**** Input records

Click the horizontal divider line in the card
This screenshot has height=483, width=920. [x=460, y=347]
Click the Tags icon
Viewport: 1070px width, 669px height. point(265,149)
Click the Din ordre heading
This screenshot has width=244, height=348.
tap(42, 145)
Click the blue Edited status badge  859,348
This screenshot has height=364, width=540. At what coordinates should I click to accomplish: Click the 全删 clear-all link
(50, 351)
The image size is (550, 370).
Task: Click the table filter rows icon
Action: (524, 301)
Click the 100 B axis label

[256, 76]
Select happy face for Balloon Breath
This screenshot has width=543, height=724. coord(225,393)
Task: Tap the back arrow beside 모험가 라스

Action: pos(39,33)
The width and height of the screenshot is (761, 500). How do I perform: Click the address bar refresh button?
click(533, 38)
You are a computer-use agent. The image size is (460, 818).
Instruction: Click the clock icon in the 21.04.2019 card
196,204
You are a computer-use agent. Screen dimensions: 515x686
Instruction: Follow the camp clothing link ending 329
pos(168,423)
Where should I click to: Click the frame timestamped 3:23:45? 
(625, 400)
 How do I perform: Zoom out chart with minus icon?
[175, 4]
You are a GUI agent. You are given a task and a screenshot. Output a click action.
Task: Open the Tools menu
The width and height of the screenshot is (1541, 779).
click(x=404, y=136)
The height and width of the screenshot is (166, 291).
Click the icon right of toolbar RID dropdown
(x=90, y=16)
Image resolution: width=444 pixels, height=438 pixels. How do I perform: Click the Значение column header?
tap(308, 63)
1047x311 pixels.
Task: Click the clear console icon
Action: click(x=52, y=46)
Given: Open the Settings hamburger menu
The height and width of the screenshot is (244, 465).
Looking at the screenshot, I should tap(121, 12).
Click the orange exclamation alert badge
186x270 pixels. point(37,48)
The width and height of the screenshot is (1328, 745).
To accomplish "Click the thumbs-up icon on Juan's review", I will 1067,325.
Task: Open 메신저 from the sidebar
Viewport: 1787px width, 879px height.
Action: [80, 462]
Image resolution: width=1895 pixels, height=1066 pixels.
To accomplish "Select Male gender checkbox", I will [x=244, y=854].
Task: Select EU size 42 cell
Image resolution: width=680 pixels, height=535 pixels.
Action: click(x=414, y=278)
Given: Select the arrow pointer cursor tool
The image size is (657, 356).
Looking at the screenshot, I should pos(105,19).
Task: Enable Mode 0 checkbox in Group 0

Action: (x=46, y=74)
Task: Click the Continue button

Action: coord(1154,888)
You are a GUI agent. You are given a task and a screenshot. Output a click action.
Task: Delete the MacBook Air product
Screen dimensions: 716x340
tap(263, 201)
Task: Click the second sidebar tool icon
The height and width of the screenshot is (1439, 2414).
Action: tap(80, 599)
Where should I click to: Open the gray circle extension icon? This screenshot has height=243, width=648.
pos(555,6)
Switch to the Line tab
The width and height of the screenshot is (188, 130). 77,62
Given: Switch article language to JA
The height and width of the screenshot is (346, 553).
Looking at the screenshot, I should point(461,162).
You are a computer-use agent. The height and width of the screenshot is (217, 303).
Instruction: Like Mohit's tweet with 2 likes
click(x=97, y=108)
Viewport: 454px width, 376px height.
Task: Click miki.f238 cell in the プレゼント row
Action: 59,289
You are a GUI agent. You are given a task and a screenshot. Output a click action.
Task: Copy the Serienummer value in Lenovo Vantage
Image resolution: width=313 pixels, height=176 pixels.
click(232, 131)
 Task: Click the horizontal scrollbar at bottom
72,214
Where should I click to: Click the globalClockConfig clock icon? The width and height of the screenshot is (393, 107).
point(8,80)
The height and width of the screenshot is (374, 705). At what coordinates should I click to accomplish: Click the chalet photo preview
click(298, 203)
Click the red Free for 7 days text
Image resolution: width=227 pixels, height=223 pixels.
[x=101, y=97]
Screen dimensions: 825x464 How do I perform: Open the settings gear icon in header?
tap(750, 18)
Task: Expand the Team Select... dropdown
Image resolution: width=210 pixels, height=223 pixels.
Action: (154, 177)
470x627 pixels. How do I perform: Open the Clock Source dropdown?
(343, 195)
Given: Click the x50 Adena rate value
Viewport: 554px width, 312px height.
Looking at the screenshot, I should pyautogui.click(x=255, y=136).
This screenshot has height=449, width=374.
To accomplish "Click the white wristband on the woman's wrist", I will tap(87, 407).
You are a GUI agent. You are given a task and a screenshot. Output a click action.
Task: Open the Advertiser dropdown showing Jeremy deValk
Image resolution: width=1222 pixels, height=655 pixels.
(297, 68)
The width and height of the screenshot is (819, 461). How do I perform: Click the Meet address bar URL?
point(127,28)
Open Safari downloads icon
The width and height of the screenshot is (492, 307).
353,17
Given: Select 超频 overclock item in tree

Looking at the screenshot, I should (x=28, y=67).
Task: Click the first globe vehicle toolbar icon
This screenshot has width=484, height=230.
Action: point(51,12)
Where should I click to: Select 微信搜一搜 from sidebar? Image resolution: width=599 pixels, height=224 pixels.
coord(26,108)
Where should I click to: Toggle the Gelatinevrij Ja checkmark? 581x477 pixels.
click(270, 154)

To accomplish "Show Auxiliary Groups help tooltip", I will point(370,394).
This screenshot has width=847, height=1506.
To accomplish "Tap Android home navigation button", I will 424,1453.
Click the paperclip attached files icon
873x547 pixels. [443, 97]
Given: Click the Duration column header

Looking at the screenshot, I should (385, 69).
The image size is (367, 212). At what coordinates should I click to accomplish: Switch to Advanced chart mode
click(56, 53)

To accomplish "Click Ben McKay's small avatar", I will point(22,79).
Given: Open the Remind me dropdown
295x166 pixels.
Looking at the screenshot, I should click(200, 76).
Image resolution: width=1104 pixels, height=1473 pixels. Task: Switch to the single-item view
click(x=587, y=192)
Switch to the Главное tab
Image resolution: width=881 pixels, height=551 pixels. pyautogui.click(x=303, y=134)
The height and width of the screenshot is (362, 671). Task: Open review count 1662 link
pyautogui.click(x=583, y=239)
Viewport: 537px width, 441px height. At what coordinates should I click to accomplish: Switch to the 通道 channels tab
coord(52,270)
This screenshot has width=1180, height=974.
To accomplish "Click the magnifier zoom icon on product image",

********

▶ Goal of the exercise: Give back exactly the lines from the first line of the records through the line holding "Click the blue", including both of those lines and leaving out all others.

▶ The completed task:
Click the horizontal divider line in the card
This screenshot has height=483, width=920. [x=460, y=347]
Click the Tags icon
Viewport: 1070px width, 669px height. point(265,149)
Click the Din ordre heading
This screenshot has width=244, height=348.
tap(42, 145)
Click the blue Edited status badge  859,348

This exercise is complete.